What are side effects and adverse reactions?
Side effects are any undesired actions or effects of drug or treatment. Negative or adverse effects may include headache, nausea, hair loss, skin irritation, or other physical problems. Experimental treatments must be evaluated for both immediate and long-term side effects.
What are the benefits and risks of participating in a clinical study?
Clinical studies that are well-designed and well-executed are the best treatment approach for eligible participants to:
- Play an active role in their own health care.
- Gain access to new research treatments before they are widely available.
- Obtain expert medical care at leading health care facilities during the trial.
- Help others by contributing to medical research.
There are risks to clinical studies.
- There may be unpleasant, serious or even life-threatening side effects to treatment.
- The treatment may not be effective for the participant.
- The protocol may require more of their time and attention than would a non-protocol treatment, including trips to the study site, more treatments, hospital stays or complex dosage requirements.
How is the safety of the participant protected?
The ethical and legal codes that govern medical practice also apply to clinical studies. In addition, most clinical research is federally regulated with built in safeguards to protect the participants. The trial follows a carefully controlled protocol, a study plan which details what researchers will do in the study. As a clinical study progresses, researchers report the results of the trial at scientific meetings, to medical journals, and to various government agencies. Individual participants' names will remain secret and will not be mentioned in these reports (See Confidentiality Regarding Trial Participants).
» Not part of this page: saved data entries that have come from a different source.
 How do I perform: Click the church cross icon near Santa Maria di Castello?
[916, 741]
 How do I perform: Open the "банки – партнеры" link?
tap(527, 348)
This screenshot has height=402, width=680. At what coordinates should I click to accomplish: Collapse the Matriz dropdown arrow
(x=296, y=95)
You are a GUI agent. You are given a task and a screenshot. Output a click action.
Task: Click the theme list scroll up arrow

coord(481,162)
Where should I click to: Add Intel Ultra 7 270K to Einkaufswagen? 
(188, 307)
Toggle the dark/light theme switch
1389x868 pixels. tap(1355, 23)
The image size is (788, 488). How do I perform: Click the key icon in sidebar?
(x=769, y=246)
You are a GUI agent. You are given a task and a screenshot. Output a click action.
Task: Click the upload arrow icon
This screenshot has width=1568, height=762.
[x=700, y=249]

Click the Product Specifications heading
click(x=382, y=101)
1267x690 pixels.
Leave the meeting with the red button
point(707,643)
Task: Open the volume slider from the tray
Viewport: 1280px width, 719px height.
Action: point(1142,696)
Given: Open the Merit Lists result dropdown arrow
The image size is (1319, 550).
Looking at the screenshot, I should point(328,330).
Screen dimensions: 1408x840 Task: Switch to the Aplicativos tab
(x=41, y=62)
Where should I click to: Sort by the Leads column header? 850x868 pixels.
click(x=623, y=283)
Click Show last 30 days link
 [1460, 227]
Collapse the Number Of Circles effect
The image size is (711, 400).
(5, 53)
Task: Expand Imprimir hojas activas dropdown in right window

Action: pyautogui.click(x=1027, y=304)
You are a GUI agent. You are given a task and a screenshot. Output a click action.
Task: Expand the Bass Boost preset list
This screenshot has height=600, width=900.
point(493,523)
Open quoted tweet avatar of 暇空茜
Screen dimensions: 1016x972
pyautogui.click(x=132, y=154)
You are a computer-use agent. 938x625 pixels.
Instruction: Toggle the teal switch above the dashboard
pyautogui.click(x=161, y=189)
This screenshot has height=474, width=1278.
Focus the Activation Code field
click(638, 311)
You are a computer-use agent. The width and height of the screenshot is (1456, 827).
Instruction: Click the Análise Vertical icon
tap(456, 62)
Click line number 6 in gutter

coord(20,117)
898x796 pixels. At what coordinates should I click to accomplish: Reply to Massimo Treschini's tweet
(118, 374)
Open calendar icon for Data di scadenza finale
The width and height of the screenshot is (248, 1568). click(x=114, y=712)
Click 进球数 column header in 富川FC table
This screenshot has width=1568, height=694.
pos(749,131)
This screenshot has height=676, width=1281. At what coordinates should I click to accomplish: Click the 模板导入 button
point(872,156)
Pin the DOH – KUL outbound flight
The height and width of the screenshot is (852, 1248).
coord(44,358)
Every clinical study in the U.S. must be approved and monitored by an Institutional Review Board (IRB) to make sure the risks are as low as possible and are worth any potential benefits. An IRB is an independent committee of physicians, statisticians, community advocates, and others that ensures that a clinical study is ethical and the rights of study participants are protected. All institutions that conduct or support biomedical research involving people must, by federal regulation, have an IRB that initially approves and periodically reviews the research.
Can a participant leave a research study after it has begun?
Yes. A participant can leave a research study, at any time. When withdrawing from the study, the participant should let the research team know about it, and the reasons for leaving the study.